- Genre: Documentary
- Narrated by: Stacy Keach
- Country of origin: United States
- Original language: English
- No. of seasons: 15
- No. of episodes: 222 (& 3 specials) (list of episodes)

Production
- Executive producers: Sharon Barrett; Charles Schaffer; Mike West; Robin Feinberg; Luke Bauer;
- Producer: Mike West
- Production location: Chicago, Illinois
- Running time: 42–44 minutes
- Production company: Kurtis Productions;

Original release
- Network: CNBC
- Release: June 21, 2007 – March 7, 2023

= American Greed =

American documentary television series on CNBC

American Greed (also known as American Greed: Scams, Scoundrels and Scandals and as American Greed: Scams, Schemes and Broken Dreams) is an American documentary television series on CNBC. The series focuses on cases of Ponzi schemes, embezzlement and other white collar crimes and features interviews with police investigators, fraud victims and sometimes fraudsters.

It was initially created by Mark Hoffman, the President, CEO and Chairman of the Board of Trustees and Directors of CNBC, and it is produced by Bill Kurtis' Kurtis Productions. The program is narrated by Stacy Keach Jr., who was recruited because Kurtis himself was unavailable for that purpose. It premiered on June 21, 2007. As of July 2024 the series is currently on a hiatus, but has not been cancelled.

== Subjects ==
The business-reality program focuses on the stories behind high-profile corporate and white-collar crimes, betrayals, and scams in American history, including the financial scandals involving WorldCom, HealthSouth, Tyco International, and CyberNET. Besides these high-profile cases, stories have featured lower-profile financial crimes that have affected individual investors and smaller companies, including various Ponzi schemes, real estate and other investment frauds, bank robbery, identity theft, medical fraud, embezzlement, insurance fraud, murder-for-hire, art theft, credit card fraud, money laundering, and political corruption.

In addition, there have been three American Greed special presentations: American Greed Special: Bernie Madoff Behind Bars; American Greed: Special Presentation: 9/11 Fraud – "A Contractor Capitalizes on Disaster"; and Mob Money: An American Greed Special Presentation.

In April 2022, American Greed and CNBC partnered with AMC to deliver a special episode detailing the life and crimes of fictional lawyer Jimmy McGill in promotion for the 6th season of Better Call Saul.

== Companion series ==
American Greed has had at least three companion programs, all of which have also been narrated by Stacy Keach Jr.

In August 2012, CNBC aired the series American Greed: The Fugitives, which focused on active cases of alleged white-collar crime. The show documented stories of suspects who were still at large and had continued to evade authorities. It lasted 2 seasons, covering 13 cases of financial crimes. After the November 14, 2013, airing of American Greed: The Fugitives #12, viewer tips led to the successful November 26, 2013, arrest of FBI Most Wanted fugitive David Kaup, who had been a fugitive since December 17, 2012, when he failed to appear for sentencing in Los Angeles.

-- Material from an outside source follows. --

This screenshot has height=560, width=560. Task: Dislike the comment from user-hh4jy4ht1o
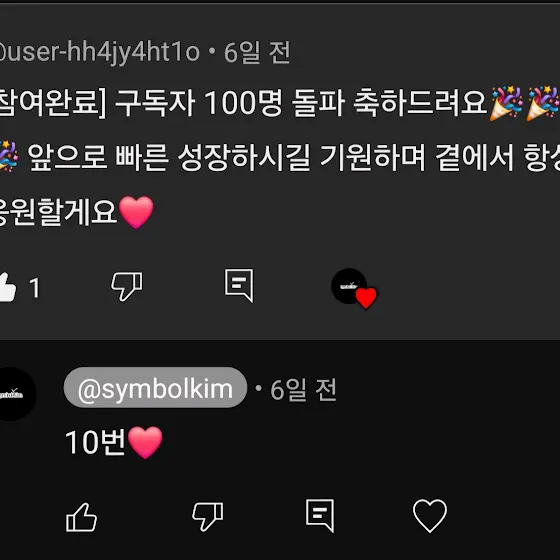(127, 286)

In early 2019, CNBC aired another companion series, American Greed: Deadly Rich, which focused on high-profile murder cases involving the wealthy.

On July 15, 2020, it was announced that another companion series titled American Greed: Biggest Cons would premiere on July 20, 2020. When American Greed: Biggest Cons did so premiere, it updated some of the stories the main program had previously featured, such as its profiles of Madoff and Martin Shkreli and its study of William "Rick" Singer's college-admission scheme.

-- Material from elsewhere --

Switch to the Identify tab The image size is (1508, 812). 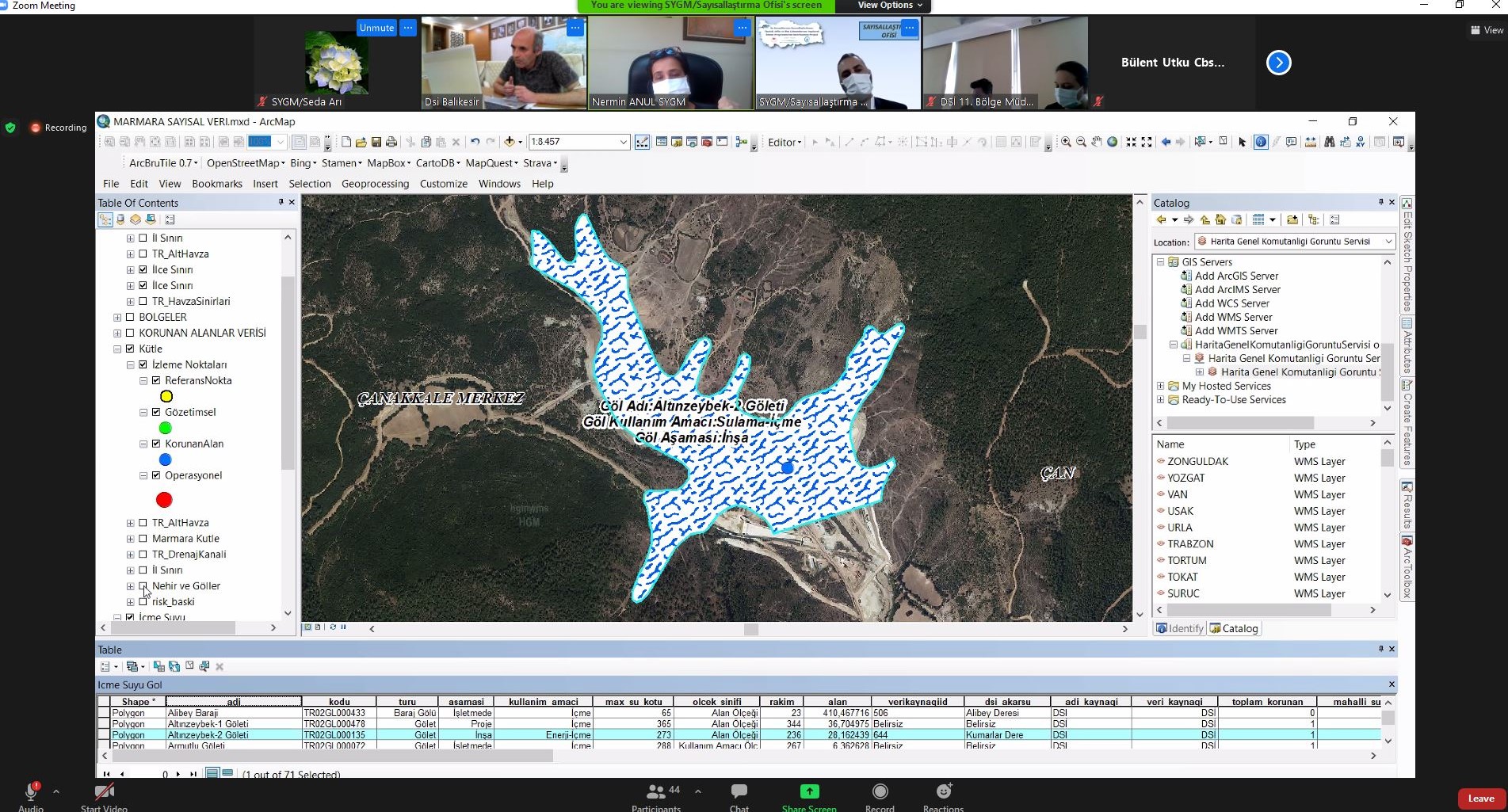(x=1179, y=628)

A few weeks before the Better Call Saul season 6 premiere on April Fools' Day 2022, the CNBC Prime YouTube account uploaded American Greed: James McGill. The ten-minute short is a faux documentary done in the same style as the popular series with the same name, and recaps the events of both Breaking Bad and Better Call Saul. Narrated by Keach, the mockumentary features in-character interviews from several recurring cast members from Better Call Saul, including DA Suzanne Ericsen (Julie Pearl), Deputy DA Bill Oakley (Peter Diseth) and Kim Wexler's former boss Rich Schweikart (Dennis Boutsikaris), as they recount their memories of Jimmy McGill and Kim Wexler. Also making their reappearances are Craig and Betsy Kettleman (Jeremy Shamos and Julie Ann Emery, respectively), who had not appeared on the series since the first season, but made their last canonical appearance in the short film No Picnic, which was released after the third season.